Fully automate DR instances of your SQL Pools and reduce the RPO in case of a failure.
This article will show how to use Azure Data Factory (or Azure Synapse Pipelines) to build a pipeline that can be used to fully automate DR SQL Pools after each automatic snapshot, which can then be paused to save on costs. The pipeline is ready to be used to replicate more than one SQL Pool because it is completely generic and parameterized.
What is needed
Azure Key Vault x1 - new or existing
Azure Data Factory v2 (or Azure Synapse Pipelines) x1 - new or existing
Azure Synapse Analytics workspace x2 - new or existing, to be used as source and target/DR
SQL Pool table x1 – metadata table to store the execution runs
SQL Pool stored procedure x 1 – to register each full run
Azure key vault secret
Create a new Azure key vault, or use an existing one, and create a new secret using:
|Name||<workspace_name>-<sql_pool_name> e.g. mySynapseWorkspace-MySQLPool|
|Value||<Connection_String> as found in the Azure Synapse SQL Pool connection string|
Screenshots of creating a new secret and getting the connection string from a SQL Pool:
Note: replace User ID and Password as needed.

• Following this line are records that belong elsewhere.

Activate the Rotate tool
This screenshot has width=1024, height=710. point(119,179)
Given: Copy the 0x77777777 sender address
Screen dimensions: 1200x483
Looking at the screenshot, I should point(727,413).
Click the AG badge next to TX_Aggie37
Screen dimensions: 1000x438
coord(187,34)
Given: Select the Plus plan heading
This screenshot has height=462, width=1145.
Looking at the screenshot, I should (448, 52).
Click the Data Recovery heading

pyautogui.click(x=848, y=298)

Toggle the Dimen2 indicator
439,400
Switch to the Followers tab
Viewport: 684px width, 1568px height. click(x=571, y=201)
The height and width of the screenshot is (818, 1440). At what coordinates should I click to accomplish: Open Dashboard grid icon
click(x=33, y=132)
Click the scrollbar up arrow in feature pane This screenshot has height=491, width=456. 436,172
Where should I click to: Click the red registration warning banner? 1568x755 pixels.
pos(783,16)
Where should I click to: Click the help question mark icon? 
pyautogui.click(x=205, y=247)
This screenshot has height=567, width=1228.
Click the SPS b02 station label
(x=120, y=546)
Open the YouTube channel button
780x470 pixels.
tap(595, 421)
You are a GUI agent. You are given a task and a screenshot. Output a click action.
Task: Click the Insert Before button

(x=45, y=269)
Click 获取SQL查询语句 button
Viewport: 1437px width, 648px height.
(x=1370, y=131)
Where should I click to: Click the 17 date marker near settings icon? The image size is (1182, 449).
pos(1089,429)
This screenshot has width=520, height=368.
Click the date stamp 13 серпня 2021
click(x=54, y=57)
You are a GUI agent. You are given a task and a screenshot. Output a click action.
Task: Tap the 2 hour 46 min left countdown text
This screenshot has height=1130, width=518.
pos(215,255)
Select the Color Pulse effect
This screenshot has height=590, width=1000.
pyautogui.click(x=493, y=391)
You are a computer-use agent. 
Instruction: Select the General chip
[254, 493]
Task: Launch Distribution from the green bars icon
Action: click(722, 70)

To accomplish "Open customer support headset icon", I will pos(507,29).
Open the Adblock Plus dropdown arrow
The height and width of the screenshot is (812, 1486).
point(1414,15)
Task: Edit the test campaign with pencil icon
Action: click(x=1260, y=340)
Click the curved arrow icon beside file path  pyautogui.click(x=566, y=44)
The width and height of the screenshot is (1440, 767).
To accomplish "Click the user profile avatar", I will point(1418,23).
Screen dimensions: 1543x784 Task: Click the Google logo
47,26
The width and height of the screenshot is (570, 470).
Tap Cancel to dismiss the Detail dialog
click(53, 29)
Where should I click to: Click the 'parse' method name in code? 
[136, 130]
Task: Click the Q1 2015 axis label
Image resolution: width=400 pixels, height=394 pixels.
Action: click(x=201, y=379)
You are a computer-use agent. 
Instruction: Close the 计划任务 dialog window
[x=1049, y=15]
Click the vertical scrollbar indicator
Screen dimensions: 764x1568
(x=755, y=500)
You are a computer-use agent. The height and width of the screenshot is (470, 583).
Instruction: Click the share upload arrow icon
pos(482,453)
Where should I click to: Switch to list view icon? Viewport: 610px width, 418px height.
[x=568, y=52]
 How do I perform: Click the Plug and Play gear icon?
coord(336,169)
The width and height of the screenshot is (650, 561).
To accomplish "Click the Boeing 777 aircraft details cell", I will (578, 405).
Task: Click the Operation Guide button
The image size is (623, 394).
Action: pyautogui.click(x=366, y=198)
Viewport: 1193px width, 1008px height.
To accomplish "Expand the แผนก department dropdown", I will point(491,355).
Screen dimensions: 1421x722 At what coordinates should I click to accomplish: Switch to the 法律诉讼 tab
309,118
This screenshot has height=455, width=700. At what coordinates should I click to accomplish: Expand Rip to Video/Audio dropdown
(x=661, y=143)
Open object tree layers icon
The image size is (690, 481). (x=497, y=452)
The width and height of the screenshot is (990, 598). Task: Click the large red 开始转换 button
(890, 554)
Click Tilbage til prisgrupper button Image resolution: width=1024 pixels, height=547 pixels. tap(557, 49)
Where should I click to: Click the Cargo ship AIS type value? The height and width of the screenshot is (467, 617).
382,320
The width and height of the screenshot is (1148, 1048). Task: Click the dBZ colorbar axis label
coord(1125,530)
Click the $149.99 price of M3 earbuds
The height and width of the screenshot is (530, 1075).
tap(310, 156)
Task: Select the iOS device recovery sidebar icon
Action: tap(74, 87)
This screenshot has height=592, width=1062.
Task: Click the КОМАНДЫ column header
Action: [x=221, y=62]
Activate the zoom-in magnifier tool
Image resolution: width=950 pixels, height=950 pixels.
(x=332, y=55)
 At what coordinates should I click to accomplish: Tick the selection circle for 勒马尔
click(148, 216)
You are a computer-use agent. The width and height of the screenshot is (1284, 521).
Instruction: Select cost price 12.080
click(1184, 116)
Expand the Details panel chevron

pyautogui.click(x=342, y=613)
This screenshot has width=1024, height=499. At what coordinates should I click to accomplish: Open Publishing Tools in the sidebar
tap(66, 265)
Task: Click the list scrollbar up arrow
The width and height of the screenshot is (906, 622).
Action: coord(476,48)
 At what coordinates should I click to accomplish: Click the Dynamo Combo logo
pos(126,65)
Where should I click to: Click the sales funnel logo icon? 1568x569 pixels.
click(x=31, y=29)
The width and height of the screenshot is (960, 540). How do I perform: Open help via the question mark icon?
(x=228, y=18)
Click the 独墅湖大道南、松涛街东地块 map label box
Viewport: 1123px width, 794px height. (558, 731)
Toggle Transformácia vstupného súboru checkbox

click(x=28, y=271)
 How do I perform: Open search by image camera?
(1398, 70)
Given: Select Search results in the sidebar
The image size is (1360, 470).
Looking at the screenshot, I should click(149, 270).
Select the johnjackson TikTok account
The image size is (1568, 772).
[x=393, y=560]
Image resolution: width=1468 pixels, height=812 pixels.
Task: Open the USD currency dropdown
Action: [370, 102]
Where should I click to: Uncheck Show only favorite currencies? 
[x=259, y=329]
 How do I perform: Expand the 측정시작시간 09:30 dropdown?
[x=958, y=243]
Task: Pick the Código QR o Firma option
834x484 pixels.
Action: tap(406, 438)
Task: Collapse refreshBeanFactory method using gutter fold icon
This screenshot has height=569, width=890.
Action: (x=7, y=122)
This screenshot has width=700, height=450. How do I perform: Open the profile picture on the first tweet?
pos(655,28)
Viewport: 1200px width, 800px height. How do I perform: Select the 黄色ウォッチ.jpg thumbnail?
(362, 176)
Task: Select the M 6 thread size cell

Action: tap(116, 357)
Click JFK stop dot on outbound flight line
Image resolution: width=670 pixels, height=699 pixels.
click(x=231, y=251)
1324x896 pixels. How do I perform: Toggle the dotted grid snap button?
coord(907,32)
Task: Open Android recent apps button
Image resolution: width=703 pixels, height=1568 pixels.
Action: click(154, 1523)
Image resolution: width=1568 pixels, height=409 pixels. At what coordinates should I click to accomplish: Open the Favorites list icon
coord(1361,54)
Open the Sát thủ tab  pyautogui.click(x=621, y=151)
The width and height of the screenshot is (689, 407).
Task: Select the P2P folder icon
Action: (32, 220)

You need to grant the Azure Data Factory Managed Identity access to your Azure Key vault. Learn more here.
ADF linked service to Azure Key vault
In ADF, create a new linked service to the Azure Key vault instance where the SQL Pool connection strings are saved. This will be used to prevent having credentials stored in the ADF pipelines as well as to allow us to build a generic process.
ADF linked service to Azure Synapse Analytics
In ADF, create a new linked service to Azure Synapse Analytics. This linked service will use the secrets in the Azure Key vault we referred before, making this a generic connector to Azure Synapse SQL Pools that we can use to connect to any SQL Pool as long as there’s a corresponding secret containing a valid connection string.
Here are the steps:
To configure the Secret name parameter, select Add dynamic content and in the new window click in the plus (+) sign to create a new parameter for the SQL Pool workspace name.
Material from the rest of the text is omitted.